Data under study:

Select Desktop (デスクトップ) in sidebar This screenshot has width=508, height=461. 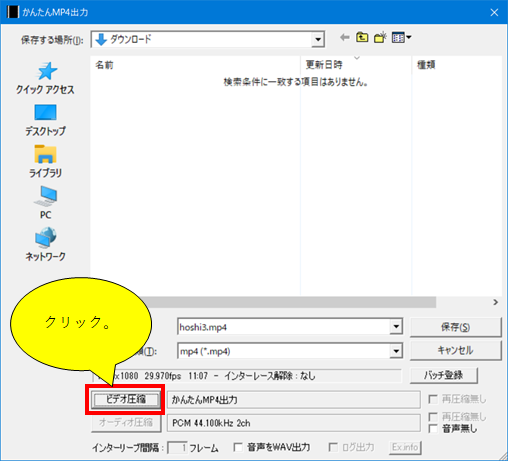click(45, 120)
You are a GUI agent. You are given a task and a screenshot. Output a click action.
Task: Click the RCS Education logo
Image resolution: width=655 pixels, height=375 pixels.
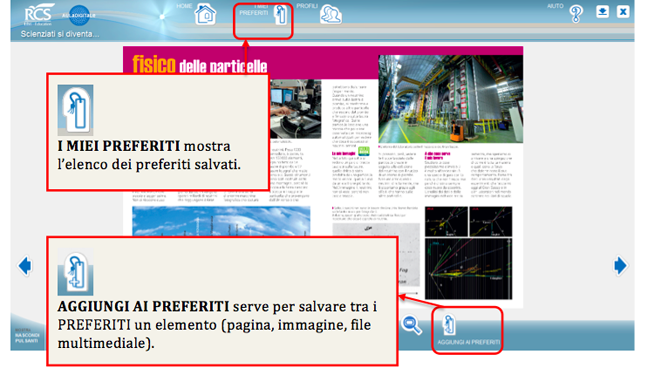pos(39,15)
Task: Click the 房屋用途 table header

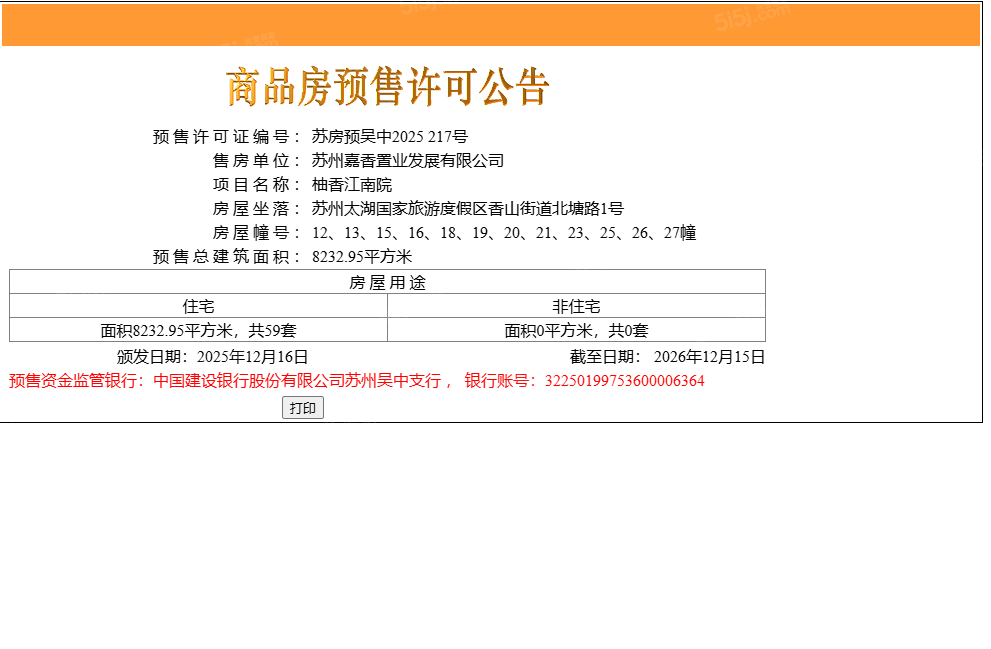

* * *

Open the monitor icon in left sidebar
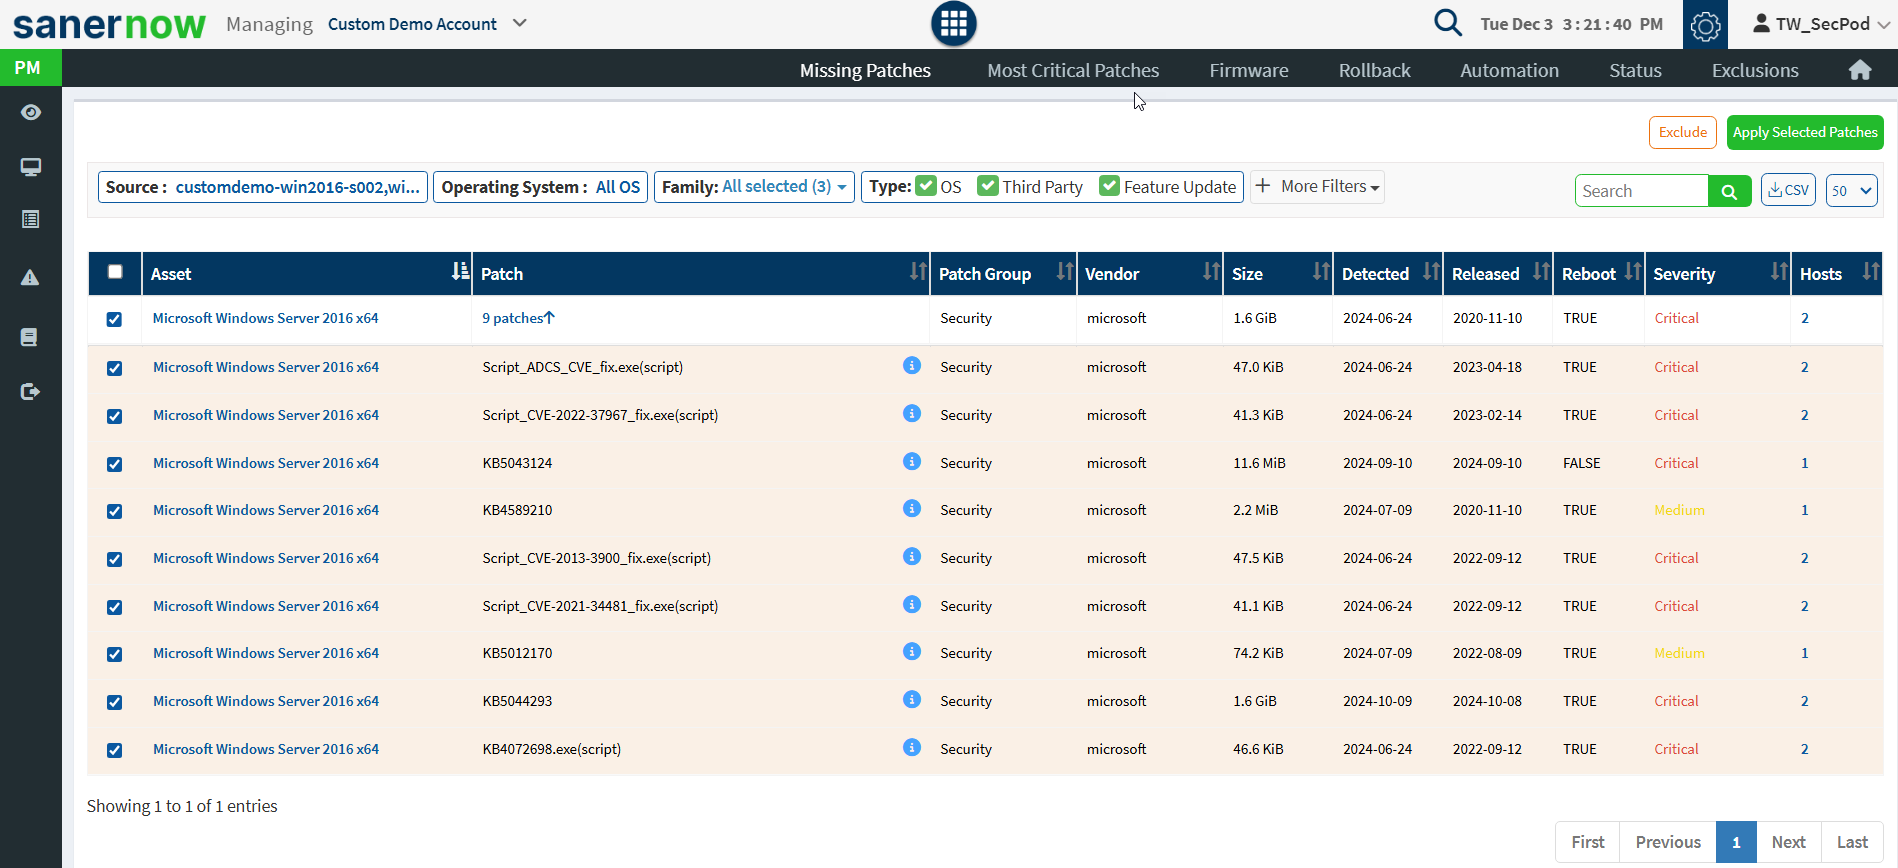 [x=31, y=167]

Task requirements:
Take the material above from the line containing "Task: Click the RCS Education logo" up to and including the line containing "Task: Click the 房屋用途 table header" and retype it exactly, without any pictures.

Exercise output:
Task: Click the RCS Education logo
Image resolution: width=655 pixels, height=375 pixels.
pos(39,15)
Task: Click the 房屋用途 table header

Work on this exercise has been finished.